-- Opening Marker --

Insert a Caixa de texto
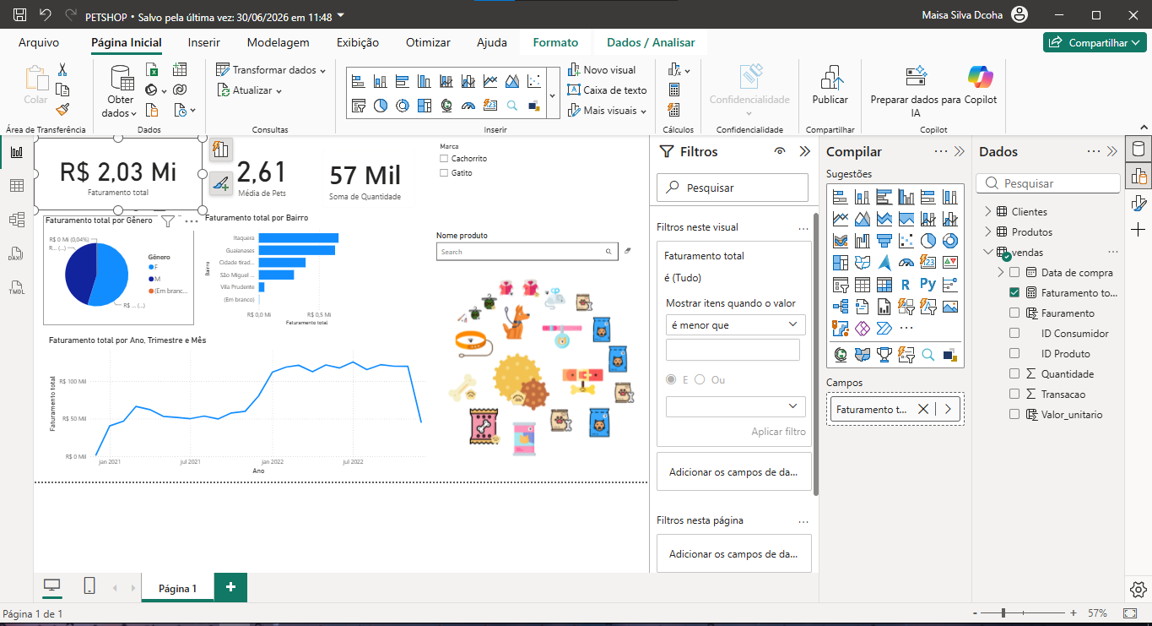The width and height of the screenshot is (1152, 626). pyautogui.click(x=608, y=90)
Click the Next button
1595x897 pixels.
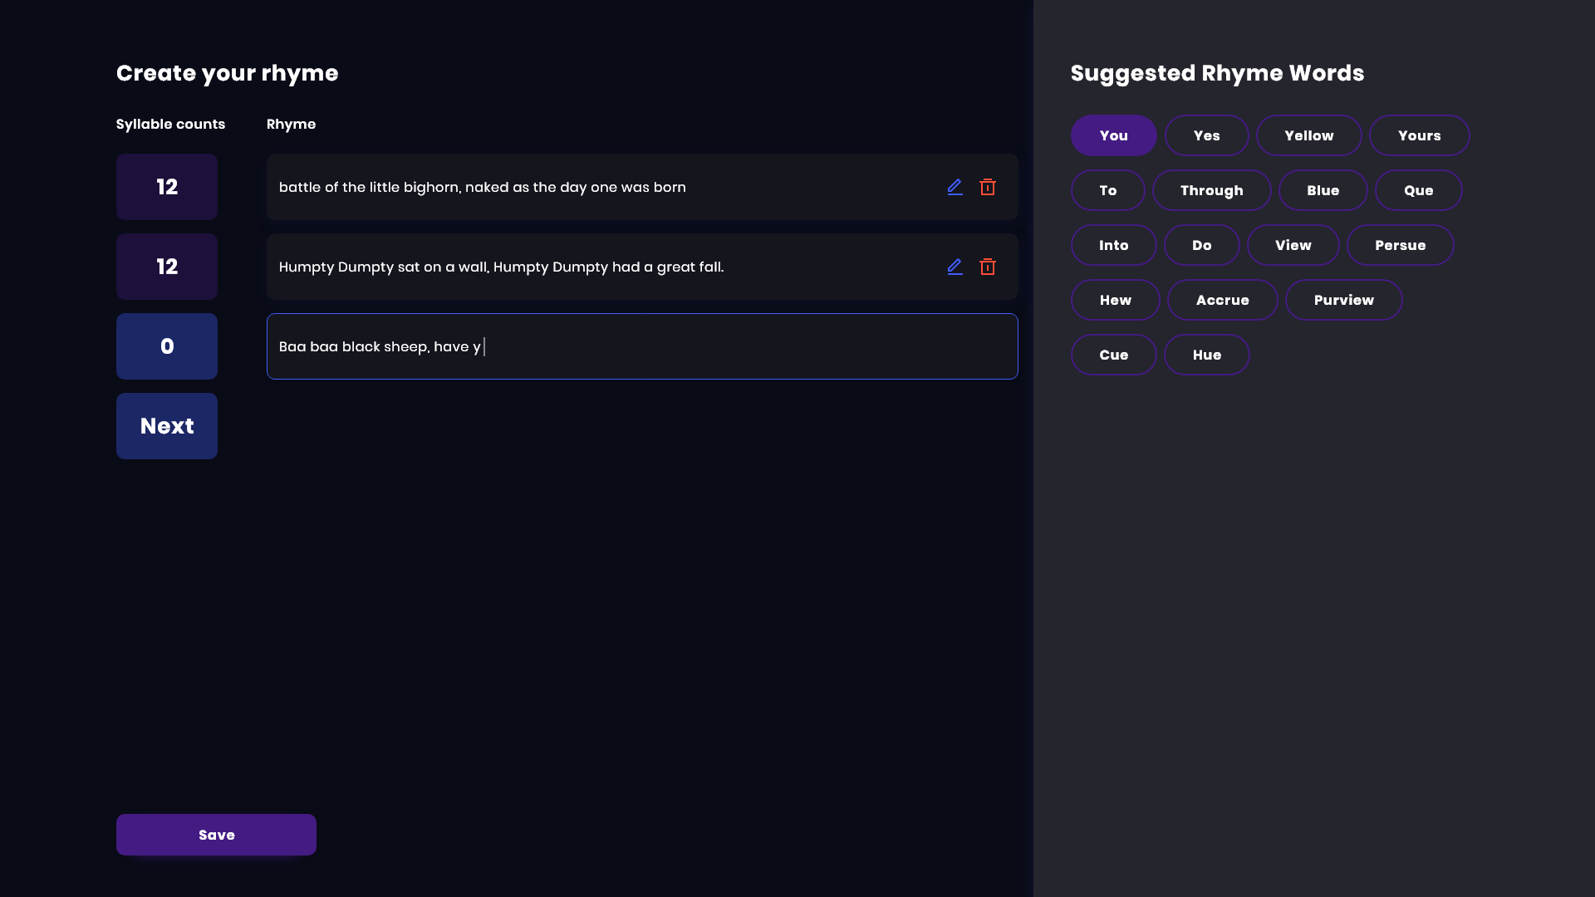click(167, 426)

-- Closing Marker --
-- Opening Marker --

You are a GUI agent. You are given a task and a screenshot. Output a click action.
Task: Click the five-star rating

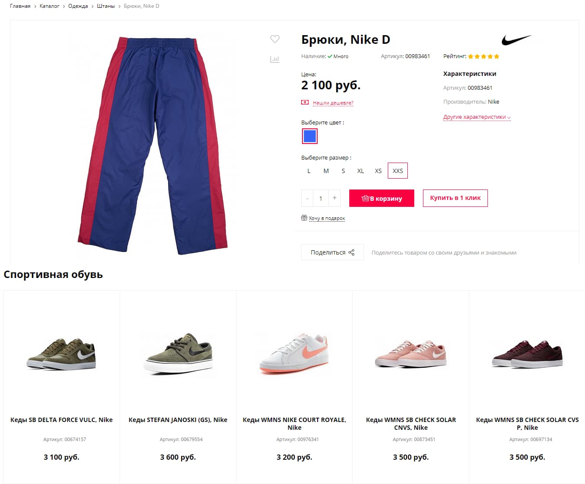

-- Closing Marker --

- [Exercise goal]
Return, unchanged, the run of lines above that opens with the line containing "You are a GUI" and closes with the line containing "Task: Click the five-star rating". Include both.

- [Response to the exercise]
You are a GUI agent. You are given a task and a screenshot. Output a click action.
Task: Click the five-star rating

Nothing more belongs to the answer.